Start of The data
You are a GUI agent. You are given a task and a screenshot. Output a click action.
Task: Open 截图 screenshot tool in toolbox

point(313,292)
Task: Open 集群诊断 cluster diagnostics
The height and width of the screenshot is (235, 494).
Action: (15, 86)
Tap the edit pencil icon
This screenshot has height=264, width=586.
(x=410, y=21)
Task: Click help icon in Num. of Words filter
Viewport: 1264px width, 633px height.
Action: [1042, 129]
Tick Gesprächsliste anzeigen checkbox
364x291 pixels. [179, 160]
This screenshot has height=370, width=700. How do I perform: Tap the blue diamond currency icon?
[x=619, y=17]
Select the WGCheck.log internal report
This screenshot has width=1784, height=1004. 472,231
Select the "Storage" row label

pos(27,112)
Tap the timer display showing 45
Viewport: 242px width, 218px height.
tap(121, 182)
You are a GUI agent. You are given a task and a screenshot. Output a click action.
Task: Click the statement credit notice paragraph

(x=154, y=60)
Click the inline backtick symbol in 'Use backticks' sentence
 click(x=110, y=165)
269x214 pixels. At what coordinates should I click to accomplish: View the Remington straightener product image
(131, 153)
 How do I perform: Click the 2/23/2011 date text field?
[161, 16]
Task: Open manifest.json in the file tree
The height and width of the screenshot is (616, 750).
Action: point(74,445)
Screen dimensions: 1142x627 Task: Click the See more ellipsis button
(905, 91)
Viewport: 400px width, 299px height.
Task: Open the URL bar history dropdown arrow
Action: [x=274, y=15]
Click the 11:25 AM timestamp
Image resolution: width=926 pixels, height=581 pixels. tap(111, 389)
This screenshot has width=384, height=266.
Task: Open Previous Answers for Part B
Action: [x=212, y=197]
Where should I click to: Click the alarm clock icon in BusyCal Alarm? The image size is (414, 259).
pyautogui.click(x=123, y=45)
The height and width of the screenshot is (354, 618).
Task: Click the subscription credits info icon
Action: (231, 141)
End of The data
Starting at the line that contains "Where should I", reproduce each line through the end of the records exactly, both ends included.

Where should I click to: Click the alarm clock icon in BusyCal Alarm? The image size is (414, 259).
pyautogui.click(x=123, y=45)
The height and width of the screenshot is (354, 618).
Task: Click the subscription credits info icon
Action: (231, 141)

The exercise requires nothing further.